On occasions, going to court will be the only option for one or both parties in a dispute and there are people who – against the advice of their solicitors – are hell bent on having their day in court even when a reasonable offer from the other party is on the table. But for the individual seeking redress, rather than trying to prove a point of principle, an out of court settlement is the most likely outcome.
From time to time every lawyer is presented with a case that seems to be so clearly winnable that, short of the other side agreeing to all one’s demands, going to court is the best option. But conversely, lawyers are often presented with cases which, from the outset, appear to have little chance of success and the best course of action is to enter into negotiations immediately.

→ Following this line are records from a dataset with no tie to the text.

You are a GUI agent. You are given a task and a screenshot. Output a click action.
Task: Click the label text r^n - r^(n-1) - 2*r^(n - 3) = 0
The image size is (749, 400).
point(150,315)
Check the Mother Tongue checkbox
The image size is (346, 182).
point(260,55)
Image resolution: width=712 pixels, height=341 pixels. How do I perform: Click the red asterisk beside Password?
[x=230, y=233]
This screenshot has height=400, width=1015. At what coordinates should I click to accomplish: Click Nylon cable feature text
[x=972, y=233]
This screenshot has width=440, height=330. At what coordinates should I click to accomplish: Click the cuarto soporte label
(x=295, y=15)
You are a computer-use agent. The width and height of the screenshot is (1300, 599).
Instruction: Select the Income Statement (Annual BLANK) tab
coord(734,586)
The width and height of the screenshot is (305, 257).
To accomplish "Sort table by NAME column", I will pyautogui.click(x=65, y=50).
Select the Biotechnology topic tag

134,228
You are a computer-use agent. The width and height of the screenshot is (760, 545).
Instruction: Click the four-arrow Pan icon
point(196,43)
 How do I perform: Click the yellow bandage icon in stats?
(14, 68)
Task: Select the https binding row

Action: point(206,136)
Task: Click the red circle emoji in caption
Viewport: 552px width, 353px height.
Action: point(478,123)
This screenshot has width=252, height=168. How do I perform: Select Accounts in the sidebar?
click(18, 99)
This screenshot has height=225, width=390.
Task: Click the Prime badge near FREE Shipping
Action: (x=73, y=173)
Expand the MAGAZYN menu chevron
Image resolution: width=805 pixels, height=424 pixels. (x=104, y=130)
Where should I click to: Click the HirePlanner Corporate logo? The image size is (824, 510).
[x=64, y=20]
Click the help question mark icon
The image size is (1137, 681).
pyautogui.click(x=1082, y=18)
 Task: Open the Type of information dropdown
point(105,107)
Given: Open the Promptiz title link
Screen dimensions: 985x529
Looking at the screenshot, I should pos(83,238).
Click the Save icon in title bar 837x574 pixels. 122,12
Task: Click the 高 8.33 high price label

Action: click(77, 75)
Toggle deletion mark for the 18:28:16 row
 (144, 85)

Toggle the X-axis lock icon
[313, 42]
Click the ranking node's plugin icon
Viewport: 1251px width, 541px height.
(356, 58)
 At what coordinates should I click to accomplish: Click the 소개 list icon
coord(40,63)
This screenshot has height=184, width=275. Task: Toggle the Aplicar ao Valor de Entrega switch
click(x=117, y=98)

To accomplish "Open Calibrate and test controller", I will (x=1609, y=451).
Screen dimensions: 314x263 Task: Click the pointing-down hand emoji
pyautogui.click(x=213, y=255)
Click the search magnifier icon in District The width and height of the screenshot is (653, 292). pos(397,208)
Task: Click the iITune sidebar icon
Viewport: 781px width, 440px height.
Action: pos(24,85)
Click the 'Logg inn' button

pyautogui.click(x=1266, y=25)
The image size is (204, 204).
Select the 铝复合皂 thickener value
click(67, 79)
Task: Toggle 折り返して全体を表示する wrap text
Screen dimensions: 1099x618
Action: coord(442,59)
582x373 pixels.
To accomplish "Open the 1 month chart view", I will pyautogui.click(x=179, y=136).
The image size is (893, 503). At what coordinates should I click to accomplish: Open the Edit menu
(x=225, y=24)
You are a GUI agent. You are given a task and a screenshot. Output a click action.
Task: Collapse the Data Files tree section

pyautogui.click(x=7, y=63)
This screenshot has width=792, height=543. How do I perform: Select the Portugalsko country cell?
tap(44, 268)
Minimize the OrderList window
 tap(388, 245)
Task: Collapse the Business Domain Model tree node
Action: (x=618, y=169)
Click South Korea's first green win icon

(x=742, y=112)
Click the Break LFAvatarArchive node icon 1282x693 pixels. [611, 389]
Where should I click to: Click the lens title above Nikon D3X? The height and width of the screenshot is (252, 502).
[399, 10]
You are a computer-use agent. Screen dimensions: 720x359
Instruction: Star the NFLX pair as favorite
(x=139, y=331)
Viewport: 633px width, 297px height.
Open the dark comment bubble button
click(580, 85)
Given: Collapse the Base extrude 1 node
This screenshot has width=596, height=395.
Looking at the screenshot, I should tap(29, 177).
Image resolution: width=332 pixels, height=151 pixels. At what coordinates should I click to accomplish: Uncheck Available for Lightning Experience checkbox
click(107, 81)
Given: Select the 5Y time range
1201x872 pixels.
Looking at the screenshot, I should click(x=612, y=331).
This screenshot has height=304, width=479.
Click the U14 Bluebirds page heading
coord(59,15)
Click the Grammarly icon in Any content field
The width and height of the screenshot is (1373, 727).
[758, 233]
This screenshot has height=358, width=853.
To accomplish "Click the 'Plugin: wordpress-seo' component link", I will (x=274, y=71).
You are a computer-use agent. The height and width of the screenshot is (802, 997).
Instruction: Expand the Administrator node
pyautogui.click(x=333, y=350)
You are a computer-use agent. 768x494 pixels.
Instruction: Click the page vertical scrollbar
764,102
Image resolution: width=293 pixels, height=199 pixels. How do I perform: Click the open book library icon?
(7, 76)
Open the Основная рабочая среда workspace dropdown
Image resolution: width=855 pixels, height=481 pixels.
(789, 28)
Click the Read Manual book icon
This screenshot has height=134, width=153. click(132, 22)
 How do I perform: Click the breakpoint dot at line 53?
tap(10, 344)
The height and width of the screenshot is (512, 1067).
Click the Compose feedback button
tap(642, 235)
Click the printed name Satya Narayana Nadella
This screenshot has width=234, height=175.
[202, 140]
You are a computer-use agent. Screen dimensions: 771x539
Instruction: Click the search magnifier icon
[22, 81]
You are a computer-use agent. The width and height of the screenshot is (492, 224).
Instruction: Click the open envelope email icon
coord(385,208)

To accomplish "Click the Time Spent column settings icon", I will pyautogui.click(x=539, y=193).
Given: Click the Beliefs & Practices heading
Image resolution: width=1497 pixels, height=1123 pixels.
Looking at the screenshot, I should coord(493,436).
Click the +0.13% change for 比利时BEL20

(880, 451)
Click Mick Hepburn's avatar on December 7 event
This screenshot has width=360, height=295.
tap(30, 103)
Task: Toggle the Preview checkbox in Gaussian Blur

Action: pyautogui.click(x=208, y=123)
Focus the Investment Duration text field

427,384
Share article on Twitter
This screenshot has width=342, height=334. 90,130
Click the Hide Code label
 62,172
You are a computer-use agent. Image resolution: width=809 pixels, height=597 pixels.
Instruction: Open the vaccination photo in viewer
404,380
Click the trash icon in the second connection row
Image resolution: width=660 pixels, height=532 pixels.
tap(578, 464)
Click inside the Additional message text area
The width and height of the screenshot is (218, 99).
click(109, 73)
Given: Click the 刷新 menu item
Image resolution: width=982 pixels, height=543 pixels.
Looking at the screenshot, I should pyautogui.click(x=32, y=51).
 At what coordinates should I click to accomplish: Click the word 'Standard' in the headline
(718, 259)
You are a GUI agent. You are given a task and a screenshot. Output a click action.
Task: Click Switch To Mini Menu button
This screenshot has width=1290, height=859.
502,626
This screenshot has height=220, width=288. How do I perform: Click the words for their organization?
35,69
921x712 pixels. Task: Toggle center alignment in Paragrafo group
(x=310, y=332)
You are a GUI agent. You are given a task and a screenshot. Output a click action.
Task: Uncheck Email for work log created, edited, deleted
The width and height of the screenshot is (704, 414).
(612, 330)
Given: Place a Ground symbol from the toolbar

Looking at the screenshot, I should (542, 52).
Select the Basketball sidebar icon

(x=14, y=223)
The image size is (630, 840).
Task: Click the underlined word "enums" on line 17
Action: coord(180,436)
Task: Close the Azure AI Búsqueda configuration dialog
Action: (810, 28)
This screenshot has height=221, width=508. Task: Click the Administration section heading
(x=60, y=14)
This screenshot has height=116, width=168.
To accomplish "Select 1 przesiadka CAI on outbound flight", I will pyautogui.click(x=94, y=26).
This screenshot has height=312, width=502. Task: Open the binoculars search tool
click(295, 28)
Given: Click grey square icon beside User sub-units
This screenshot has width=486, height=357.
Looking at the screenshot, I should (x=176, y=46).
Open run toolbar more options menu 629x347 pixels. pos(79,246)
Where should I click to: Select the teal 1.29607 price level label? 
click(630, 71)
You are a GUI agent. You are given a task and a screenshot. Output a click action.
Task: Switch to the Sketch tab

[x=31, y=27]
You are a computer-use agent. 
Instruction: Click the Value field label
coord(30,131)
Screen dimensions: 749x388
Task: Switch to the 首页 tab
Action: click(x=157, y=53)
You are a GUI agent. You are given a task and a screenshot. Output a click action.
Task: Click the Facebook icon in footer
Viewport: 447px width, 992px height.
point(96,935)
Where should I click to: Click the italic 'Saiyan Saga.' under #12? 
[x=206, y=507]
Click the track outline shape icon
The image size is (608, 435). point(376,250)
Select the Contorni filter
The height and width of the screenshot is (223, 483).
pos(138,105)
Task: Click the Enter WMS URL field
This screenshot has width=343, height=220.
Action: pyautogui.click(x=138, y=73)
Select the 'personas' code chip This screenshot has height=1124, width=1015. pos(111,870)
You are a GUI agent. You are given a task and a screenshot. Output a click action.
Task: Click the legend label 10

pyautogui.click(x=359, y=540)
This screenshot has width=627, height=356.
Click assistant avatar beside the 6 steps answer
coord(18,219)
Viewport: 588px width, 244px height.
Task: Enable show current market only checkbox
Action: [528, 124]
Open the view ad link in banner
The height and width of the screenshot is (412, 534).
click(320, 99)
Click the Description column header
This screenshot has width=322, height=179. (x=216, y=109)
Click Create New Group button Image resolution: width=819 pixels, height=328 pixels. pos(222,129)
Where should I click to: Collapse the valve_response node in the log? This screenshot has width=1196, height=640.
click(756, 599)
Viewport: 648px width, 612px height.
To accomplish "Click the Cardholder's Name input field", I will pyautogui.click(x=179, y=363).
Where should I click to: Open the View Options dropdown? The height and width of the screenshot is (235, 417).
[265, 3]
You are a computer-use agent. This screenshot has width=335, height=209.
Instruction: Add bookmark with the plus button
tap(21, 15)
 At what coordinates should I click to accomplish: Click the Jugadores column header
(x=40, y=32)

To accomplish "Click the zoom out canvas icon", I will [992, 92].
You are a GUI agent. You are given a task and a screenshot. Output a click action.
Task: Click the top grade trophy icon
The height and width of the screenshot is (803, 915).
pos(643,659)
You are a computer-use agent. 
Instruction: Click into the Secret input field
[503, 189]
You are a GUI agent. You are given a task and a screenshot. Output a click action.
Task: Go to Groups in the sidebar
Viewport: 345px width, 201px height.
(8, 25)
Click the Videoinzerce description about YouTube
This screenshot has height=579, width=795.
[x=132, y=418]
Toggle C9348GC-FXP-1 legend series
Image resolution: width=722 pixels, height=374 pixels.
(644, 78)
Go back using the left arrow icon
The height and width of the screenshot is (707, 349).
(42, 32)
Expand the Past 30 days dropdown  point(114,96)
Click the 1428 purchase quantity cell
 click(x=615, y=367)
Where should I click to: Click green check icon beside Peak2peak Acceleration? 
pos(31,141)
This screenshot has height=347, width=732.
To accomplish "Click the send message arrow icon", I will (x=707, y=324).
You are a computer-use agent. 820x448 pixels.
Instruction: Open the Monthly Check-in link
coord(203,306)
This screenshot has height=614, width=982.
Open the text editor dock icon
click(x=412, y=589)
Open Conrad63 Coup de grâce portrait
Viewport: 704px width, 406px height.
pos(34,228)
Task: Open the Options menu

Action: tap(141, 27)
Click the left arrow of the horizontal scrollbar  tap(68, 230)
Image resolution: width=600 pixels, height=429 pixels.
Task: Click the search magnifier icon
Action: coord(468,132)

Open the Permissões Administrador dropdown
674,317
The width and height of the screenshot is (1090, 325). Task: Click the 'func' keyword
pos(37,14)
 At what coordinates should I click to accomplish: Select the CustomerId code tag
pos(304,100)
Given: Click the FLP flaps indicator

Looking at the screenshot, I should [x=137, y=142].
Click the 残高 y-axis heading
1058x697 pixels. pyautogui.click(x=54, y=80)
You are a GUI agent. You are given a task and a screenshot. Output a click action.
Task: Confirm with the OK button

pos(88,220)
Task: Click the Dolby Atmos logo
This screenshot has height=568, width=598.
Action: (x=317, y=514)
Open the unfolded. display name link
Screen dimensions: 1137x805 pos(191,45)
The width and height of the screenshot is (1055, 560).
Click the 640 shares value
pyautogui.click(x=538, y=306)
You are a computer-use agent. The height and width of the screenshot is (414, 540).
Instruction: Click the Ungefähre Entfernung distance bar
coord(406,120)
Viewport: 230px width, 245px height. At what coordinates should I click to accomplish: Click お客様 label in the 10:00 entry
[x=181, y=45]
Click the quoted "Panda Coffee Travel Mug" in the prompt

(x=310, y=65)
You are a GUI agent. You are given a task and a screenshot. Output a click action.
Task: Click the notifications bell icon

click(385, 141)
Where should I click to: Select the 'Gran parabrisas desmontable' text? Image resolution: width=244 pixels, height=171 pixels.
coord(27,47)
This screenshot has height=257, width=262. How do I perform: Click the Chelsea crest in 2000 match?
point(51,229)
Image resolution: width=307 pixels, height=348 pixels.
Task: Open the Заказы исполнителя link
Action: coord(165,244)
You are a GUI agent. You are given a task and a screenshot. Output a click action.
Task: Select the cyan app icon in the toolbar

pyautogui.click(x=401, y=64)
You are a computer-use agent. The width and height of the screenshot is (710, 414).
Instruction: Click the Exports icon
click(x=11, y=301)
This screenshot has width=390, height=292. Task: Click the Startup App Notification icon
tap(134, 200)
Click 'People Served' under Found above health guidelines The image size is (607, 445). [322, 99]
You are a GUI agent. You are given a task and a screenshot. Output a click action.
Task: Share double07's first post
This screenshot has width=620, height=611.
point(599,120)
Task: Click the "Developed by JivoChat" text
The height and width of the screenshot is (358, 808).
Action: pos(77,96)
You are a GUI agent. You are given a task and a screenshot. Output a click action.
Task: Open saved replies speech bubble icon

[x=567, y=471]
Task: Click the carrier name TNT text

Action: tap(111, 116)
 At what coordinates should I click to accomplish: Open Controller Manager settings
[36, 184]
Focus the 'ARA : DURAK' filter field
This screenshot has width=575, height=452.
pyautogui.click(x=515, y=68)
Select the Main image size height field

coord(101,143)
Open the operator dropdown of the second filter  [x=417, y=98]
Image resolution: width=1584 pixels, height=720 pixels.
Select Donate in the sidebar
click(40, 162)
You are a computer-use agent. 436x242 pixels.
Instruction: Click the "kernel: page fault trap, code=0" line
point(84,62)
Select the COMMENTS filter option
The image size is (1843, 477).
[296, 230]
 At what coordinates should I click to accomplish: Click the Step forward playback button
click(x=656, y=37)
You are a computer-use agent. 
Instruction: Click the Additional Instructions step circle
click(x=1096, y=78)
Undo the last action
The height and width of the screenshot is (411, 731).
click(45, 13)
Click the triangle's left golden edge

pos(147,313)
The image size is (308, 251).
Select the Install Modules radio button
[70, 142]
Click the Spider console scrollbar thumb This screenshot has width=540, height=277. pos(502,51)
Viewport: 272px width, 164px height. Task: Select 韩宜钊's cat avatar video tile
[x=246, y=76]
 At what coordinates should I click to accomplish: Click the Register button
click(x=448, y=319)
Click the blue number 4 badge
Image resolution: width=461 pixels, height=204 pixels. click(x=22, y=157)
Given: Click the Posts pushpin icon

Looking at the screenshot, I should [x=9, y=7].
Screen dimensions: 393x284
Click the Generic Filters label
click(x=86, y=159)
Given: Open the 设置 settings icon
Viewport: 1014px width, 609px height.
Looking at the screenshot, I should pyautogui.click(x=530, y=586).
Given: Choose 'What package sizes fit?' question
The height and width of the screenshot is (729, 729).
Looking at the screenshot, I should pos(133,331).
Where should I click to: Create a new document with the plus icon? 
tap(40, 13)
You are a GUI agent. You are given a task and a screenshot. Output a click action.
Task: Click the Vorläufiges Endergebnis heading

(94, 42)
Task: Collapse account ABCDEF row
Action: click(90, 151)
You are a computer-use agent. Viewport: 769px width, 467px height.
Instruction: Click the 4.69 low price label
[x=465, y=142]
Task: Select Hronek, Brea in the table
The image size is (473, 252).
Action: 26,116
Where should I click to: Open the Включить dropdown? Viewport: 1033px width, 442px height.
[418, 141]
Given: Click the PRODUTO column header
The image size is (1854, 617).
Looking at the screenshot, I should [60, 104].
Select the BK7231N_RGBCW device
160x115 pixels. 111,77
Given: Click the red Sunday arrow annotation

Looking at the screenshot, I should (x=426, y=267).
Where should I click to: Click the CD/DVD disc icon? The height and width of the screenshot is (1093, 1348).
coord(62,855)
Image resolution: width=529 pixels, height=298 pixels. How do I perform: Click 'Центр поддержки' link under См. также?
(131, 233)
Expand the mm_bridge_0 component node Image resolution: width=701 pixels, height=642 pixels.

The law, however, is an art form rather than an exact science, and most actions fit somewhere in between these two extremes, with ultimate success in a court of law far from clear-cut. It is on these occasions that offering a settlement, or being receptive to one if made by the other party, begins to make sense.
To some litigants, achieving total victory over the other side is the only acceptable way forward but the majority of people are receptive – or eventually become receptive – to a deal that gives them some, if not total, satisfaction.
There are two basic reasons why people veer towards an out of court settlement – cost and a reluctance to be cross-examined by a hostile lawyer acting for the other party. Indeed, we have had clients who, despite having a good and honest case in law, have preferred to settle for something less than originally intended because they feel uncomfortable about a court appearance.
Much more pertinent, however, is the issue of cost and expectations. Most cases have no guarantee of success and people must weigh up what could be achievable in court with what can be gained from a pre-proof settlement. Also, some ‘victories’ turn out to be pyrrhic – i.e. the amount of damages awarded is greatly diluted, or even extinguished, by costs.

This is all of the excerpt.